## TEXTE DE LECTURE
=======

M. Coomans. - Vous venez de me dire que c'était à là gauche que s'adressaient mes réflexions. (Interruption.) Oui, l'honorable président l'affirme ; sa loyauté le reconnaît. Eh bien, il n'en était rien. C'était une réflexion générale à l'appui de mes arguments et en réfutation de ce qu'avait dit hier l'honorable ministre.
M. le président. - Je répète que je ne veux d'interprétation désobligeante pour aucun de mes collègues. Continuez ; je vous engage de nouveau à y mettre de la modération.
M. Coomans. - Je le répète : Que signifie une question de cabinet, si ce n'est pas l'ordre ou l'invitation adressée à quelques membres de ne pas voter selon leur conscience ? Car si la conscience doit seule parler, à quoi bon les questions de cabinet ? Poser une question de cabinet n'est jamais faire un appel à la conscience. Je n'aime pas les questions de cabinet ; je m'en irais plutôt que d'en poser une ou d'en agréer une dans le sens que vous leur donnez.
Du reste, messieurs, je dois vous le dire, je me propose d'être assez long, et si vous vous obstinez à m'interrompre, je serai infiniment plus prolixe que mon intérêt et le vôtre ne me le conseillent.
Si c'est la Chambre qui a mené le ministère, si ce n'est pas le ministère qui a conduit la Chambre dans cette question d'Anvers, comment l'honorable M. Frère a-t-il transformé en parti militariste le parti libéral qui était antimilitariste en 1849 ? D'où vient le chassé croisé que les deux fractions de la Chambre ont opéré ?
Oui, M. le ministre, l'embastillement d'Anvers est votre œuvre ; en vain la nierez-vous ; vous demeurerez responsable de cette œuvre, même des catastrophes éventuelles.
Est-ce encore la Chambre qui nous fait démolir la citadelle de Gand et les deux citadelles d'Anvers, ces citadelles anversoises que le Chambre avait, dites-vous, imaginées et qu'elle a solennellement déclarées sacro-saintes ? Non, la démolition de la citadelle de Gand est le payement du beau discours de l'honorable M. d’Elhoungne.

=======

## Enregistrements issus d'un jeu de données de pointage
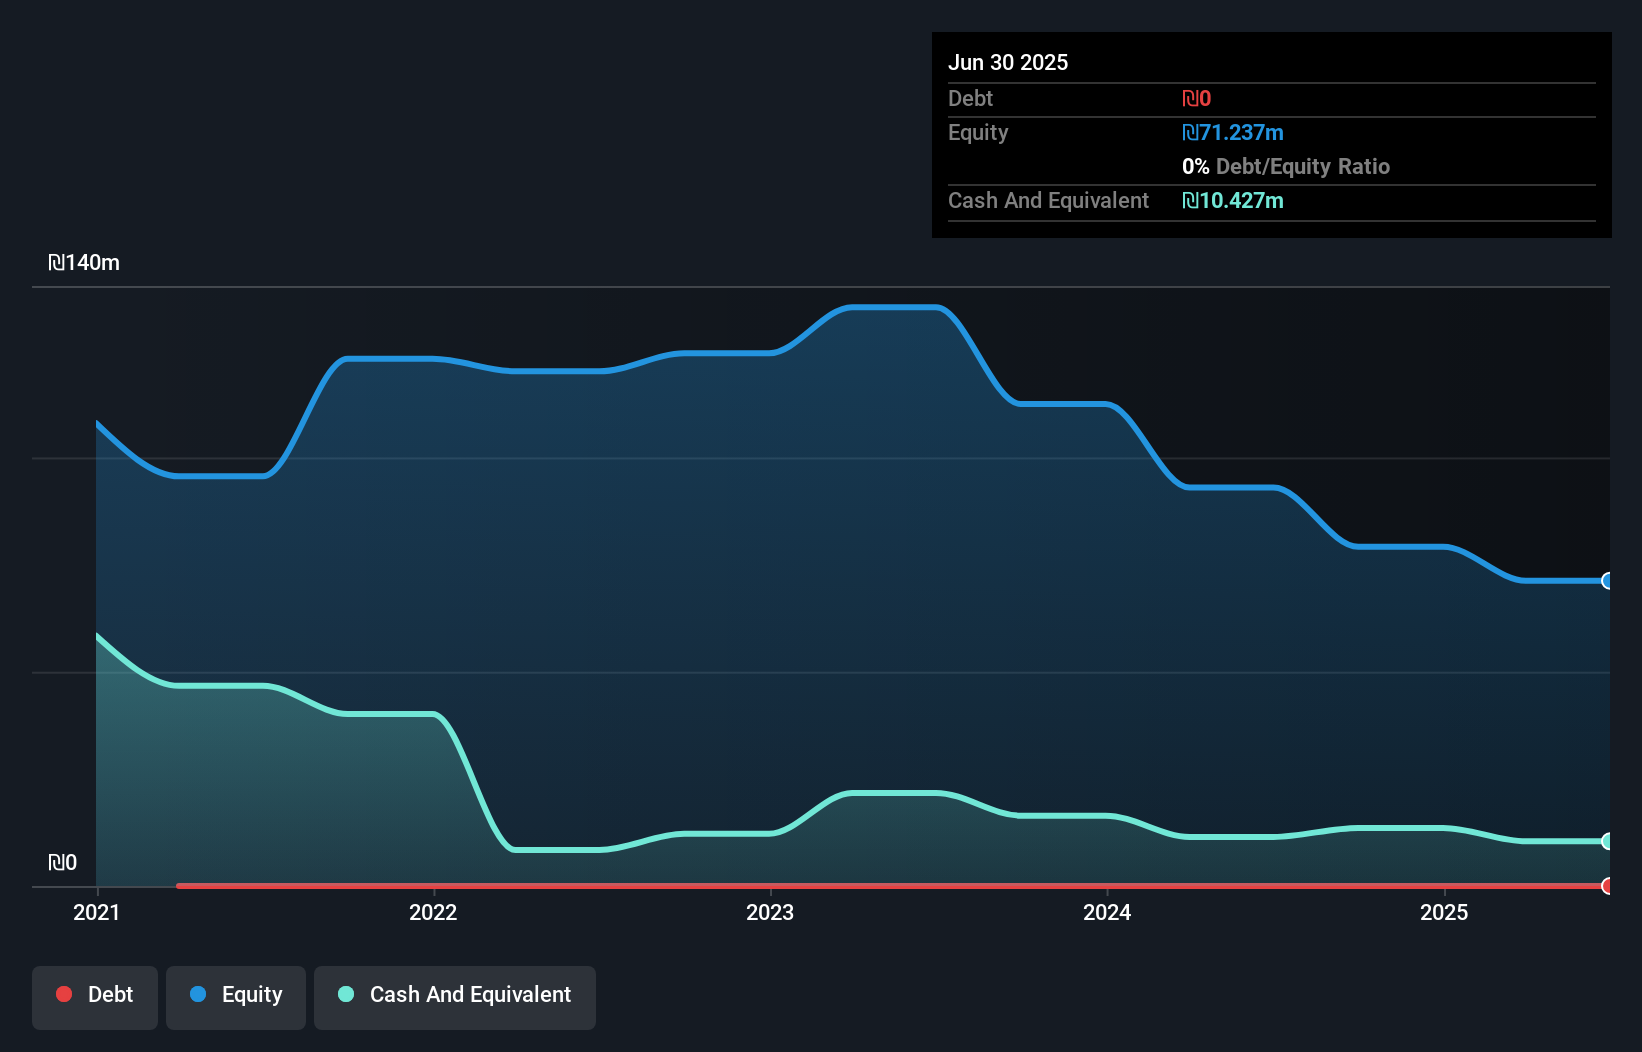Screen dimensions: 1642x1052
Task: Click the ₪71.237m Equity value in tooltip
Action: [1232, 133]
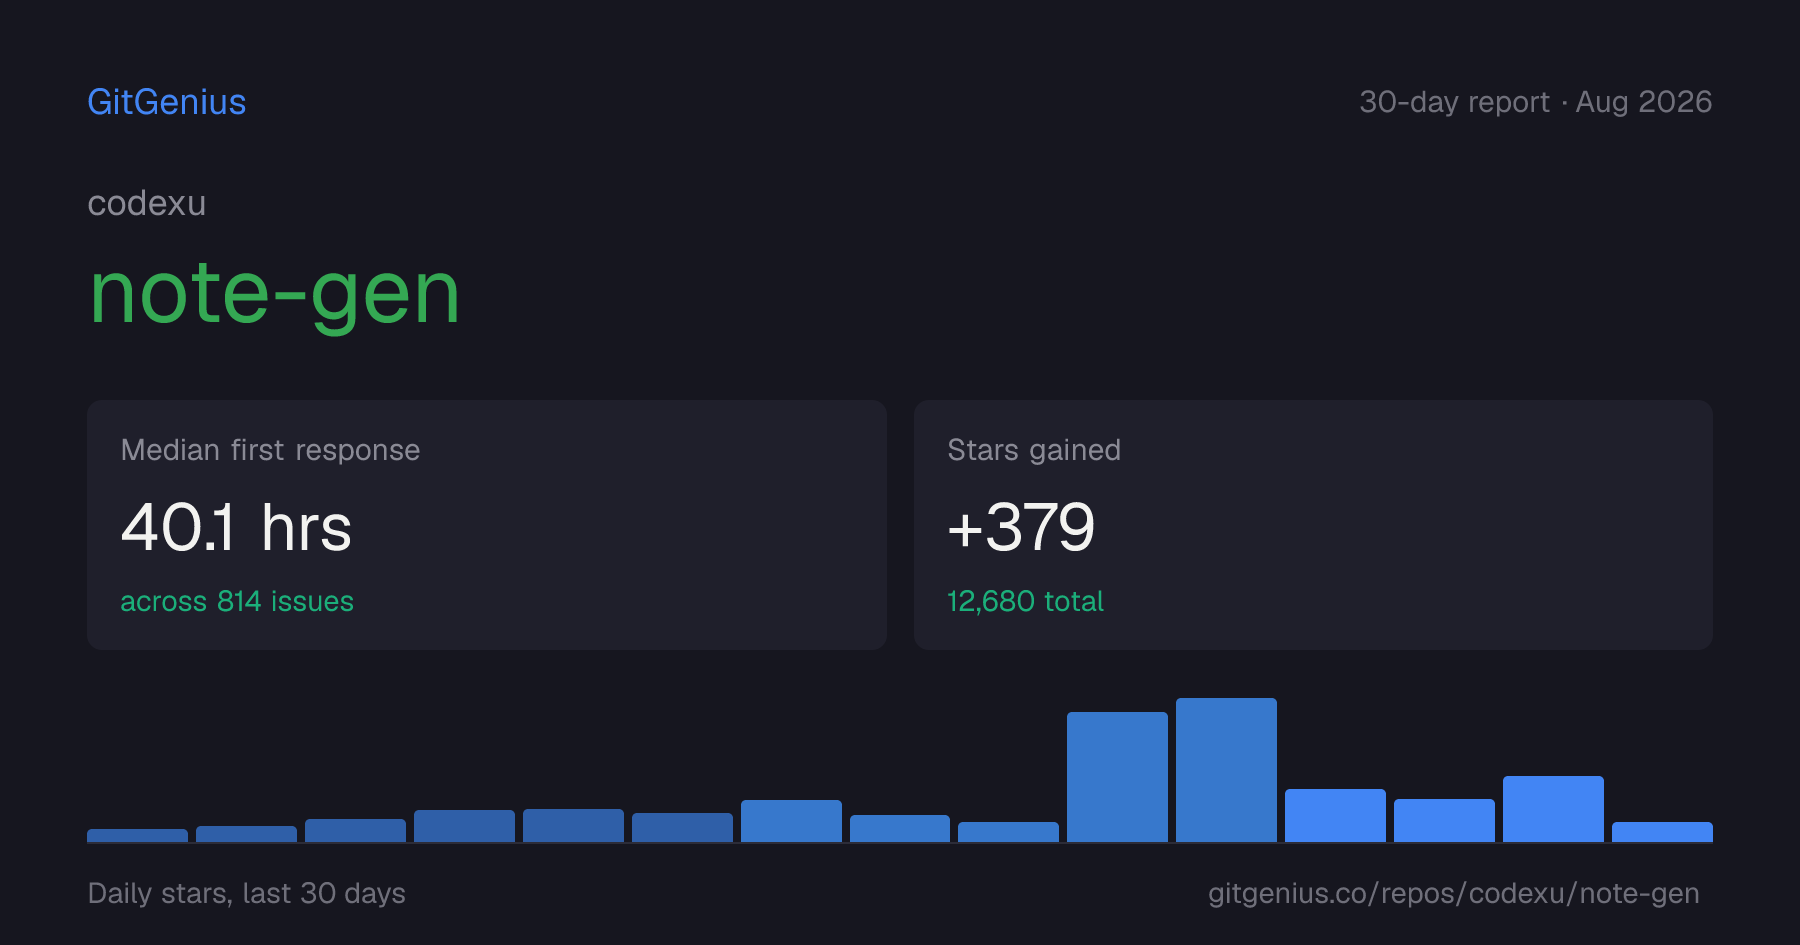Image resolution: width=1800 pixels, height=945 pixels.
Task: Click the GitGenius brand link
Action: pyautogui.click(x=167, y=102)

=======

## EXERCICE PROPOSÉ
Traduisez en anglais, s'il vous plaît, cette phrase du texte de lecture : « Poser une question de cabinet n'est jamais faire un appel à la conscience. » Ces données n'ont aucun lien avec le texte de lecture.

## RÉSULTAT OBTENU
Raising a question of confidence is never an appeal to conscience.